* Exercise requirements *
Copy out the stretch of the listing below from the line containing "This screenshot has height=813, width=1002." through the end of the listing, both ends included.

(Entries for locating words and elements)
——

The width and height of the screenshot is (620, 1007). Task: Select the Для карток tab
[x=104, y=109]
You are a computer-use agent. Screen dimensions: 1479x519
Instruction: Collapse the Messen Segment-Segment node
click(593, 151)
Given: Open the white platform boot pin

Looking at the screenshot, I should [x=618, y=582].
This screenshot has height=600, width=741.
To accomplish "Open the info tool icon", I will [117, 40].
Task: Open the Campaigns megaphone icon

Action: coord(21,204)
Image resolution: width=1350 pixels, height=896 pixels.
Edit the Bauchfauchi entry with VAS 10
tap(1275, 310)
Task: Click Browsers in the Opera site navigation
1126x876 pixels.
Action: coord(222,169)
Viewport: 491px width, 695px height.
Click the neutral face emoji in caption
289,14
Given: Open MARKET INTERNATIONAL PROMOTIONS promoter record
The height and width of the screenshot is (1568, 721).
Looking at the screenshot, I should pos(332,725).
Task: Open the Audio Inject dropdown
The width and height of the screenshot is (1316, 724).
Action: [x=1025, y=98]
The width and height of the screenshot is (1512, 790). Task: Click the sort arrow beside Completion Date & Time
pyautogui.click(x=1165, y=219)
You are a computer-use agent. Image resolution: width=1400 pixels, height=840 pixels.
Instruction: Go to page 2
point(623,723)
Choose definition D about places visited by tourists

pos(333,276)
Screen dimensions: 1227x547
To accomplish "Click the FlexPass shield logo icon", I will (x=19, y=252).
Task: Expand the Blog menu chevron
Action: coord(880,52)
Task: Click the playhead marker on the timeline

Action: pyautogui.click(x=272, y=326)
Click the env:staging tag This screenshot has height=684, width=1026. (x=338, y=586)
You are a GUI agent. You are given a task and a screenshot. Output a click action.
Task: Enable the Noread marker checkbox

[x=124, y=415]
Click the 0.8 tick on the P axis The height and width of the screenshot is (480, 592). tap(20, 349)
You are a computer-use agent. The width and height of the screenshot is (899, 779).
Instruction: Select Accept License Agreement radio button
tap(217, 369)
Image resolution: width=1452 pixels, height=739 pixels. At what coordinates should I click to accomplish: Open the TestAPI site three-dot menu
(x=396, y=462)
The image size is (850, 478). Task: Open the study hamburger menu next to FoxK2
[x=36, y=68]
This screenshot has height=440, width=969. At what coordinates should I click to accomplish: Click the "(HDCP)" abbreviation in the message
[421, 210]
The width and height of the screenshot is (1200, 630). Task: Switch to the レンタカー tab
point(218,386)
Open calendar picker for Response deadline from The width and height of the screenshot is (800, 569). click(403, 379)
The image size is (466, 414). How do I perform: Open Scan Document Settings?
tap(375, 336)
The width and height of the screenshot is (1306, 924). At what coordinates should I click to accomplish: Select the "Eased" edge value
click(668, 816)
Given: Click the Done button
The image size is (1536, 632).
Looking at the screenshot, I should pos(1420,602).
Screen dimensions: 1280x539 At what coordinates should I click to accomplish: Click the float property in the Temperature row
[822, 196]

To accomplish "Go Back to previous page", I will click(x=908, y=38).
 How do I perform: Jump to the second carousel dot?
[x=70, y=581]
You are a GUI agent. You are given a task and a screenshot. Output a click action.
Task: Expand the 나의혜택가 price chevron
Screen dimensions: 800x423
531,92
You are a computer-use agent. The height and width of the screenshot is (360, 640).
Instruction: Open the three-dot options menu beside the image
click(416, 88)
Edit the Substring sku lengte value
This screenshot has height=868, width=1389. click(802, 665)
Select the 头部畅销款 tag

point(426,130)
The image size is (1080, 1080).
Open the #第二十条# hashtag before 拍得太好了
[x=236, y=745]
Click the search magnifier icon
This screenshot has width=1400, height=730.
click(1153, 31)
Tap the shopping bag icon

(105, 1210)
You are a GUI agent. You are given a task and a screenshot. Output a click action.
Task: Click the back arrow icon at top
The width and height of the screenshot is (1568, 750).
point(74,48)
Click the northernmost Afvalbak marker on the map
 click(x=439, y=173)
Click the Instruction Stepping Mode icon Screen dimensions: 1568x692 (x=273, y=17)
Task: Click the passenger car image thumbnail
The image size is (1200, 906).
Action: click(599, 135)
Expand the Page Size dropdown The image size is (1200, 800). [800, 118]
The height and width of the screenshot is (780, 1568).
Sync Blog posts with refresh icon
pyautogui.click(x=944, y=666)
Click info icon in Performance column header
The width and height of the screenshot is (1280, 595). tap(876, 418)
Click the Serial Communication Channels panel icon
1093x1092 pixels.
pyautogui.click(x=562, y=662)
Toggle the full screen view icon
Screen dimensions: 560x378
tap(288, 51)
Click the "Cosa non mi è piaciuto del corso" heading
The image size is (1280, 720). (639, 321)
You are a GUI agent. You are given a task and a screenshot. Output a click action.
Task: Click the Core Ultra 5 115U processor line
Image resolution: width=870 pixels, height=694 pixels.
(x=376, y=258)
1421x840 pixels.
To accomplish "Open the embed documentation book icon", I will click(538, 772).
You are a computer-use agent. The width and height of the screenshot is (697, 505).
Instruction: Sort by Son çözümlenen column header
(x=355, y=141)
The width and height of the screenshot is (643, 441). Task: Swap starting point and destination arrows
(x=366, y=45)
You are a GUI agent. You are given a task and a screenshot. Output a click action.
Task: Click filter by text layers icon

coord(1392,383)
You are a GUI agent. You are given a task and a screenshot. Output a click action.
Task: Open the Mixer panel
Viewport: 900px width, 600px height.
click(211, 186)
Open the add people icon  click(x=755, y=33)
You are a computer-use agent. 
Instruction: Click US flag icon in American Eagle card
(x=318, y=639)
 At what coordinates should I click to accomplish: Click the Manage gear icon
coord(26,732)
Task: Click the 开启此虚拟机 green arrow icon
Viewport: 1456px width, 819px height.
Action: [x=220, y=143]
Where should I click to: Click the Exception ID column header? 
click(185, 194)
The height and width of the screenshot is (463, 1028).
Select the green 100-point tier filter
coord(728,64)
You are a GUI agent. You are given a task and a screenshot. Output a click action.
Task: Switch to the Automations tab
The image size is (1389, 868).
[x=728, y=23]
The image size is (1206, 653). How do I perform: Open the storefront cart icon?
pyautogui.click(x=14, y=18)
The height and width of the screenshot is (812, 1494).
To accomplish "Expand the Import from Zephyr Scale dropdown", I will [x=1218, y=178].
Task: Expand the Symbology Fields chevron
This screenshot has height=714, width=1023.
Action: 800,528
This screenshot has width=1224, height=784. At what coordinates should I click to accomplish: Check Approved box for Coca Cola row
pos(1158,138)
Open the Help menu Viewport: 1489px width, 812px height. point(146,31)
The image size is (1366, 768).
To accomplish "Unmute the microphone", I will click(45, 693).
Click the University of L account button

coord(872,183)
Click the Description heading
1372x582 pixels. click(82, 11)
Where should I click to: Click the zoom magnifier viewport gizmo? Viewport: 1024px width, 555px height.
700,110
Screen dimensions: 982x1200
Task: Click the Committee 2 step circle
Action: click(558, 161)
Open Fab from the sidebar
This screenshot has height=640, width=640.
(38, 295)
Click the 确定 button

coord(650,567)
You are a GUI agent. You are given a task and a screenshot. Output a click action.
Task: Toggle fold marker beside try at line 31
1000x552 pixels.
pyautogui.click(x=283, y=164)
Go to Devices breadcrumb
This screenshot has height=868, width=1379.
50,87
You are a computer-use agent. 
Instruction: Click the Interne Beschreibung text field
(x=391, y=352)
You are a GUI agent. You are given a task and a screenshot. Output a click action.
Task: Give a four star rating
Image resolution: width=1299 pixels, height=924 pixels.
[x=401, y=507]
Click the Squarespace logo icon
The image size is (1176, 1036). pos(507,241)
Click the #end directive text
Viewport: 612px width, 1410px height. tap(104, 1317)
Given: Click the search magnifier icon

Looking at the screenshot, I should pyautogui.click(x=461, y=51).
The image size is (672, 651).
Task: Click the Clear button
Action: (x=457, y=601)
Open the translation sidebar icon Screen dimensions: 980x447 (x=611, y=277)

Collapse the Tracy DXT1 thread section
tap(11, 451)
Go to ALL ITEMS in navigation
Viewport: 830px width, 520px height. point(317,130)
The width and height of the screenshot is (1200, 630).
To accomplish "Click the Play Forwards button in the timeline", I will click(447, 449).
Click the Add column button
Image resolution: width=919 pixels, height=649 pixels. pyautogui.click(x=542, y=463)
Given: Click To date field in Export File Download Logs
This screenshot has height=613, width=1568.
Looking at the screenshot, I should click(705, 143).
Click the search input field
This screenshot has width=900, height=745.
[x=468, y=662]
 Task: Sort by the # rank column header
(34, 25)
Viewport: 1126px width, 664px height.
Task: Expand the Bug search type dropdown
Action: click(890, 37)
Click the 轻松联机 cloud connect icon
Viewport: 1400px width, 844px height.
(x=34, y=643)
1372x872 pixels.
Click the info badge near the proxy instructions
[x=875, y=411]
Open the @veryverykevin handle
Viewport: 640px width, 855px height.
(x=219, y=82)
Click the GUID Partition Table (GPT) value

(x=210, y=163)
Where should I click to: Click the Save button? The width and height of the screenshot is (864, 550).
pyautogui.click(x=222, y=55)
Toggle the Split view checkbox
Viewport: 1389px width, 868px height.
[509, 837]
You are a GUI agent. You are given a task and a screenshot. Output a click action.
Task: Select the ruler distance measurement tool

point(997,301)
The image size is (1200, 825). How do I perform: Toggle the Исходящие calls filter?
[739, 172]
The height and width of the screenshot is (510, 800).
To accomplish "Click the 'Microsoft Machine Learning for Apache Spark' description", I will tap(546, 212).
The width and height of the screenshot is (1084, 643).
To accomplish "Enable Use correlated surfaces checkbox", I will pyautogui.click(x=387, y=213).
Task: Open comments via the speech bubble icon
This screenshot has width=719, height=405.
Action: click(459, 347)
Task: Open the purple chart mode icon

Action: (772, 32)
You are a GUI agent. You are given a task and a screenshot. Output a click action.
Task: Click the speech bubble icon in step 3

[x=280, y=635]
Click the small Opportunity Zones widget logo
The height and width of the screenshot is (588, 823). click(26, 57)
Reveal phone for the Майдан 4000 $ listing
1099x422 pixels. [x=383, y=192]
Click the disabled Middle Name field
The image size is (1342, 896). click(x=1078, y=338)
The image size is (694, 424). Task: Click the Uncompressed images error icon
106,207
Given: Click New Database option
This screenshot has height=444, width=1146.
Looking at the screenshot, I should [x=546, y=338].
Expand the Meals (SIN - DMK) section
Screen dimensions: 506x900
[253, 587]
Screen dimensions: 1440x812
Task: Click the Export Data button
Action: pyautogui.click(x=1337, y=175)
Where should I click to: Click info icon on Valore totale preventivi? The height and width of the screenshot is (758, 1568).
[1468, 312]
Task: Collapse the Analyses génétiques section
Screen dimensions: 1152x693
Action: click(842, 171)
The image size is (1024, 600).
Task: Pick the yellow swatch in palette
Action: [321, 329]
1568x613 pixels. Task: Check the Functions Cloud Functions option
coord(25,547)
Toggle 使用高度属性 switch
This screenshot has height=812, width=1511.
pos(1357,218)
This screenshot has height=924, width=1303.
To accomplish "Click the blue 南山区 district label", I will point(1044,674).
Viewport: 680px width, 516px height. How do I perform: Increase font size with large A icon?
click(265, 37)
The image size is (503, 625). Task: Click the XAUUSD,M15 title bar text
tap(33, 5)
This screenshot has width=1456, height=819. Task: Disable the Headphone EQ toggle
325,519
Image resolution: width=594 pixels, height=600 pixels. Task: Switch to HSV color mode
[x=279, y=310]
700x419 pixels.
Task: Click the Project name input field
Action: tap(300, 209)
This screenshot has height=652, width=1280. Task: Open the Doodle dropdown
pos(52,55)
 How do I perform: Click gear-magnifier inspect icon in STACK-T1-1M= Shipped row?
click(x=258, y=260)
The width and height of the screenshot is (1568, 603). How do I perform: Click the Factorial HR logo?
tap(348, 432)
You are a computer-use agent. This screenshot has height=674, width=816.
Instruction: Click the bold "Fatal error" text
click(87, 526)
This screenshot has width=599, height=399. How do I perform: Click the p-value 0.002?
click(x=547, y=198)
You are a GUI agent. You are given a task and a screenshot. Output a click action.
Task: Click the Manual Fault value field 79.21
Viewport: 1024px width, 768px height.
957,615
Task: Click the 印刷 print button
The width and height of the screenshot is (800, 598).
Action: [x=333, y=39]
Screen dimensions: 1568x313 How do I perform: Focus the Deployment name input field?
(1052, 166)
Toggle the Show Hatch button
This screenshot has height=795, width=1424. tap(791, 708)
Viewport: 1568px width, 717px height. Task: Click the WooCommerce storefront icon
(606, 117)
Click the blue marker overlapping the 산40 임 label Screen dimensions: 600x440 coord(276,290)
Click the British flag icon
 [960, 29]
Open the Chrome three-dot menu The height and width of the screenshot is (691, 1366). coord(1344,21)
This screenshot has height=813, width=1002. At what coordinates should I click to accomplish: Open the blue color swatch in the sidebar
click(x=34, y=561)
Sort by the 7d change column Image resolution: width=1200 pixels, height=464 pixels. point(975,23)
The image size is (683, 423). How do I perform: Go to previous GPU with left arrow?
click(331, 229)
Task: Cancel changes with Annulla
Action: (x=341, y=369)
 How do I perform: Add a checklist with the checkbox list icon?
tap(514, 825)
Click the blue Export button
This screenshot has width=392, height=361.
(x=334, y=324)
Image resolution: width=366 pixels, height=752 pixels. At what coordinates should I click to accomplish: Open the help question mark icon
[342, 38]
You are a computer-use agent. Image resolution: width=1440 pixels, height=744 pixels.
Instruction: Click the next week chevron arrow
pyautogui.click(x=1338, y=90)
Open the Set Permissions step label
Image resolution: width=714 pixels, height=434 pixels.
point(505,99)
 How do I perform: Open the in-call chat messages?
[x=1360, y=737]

——

* Solution to this exercise *
This screenshot has height=813, width=1002. At what coordinates should I click to accomplish: Open the blue color swatch in the sidebar
click(x=34, y=561)
Sort by the 7d change column Image resolution: width=1200 pixels, height=464 pixels. point(975,23)
The image size is (683, 423). How do I perform: Go to previous GPU with left arrow?
click(331, 229)
Task: Cancel changes with Annulla
Action: (x=341, y=369)
 How do I perform: Add a checklist with the checkbox list icon?
tap(514, 825)
Click the blue Export button
This screenshot has width=392, height=361.
(x=334, y=324)
Image resolution: width=366 pixels, height=752 pixels. At what coordinates should I click to accomplish: Open the help question mark icon
[342, 38]
You are a computer-use agent. Image resolution: width=1440 pixels, height=744 pixels.
Instruction: Click the next week chevron arrow
pyautogui.click(x=1338, y=90)
Open the Set Permissions step label
Image resolution: width=714 pixels, height=434 pixels.
point(505,99)
 How do I perform: Open the in-call chat messages?
[x=1360, y=737]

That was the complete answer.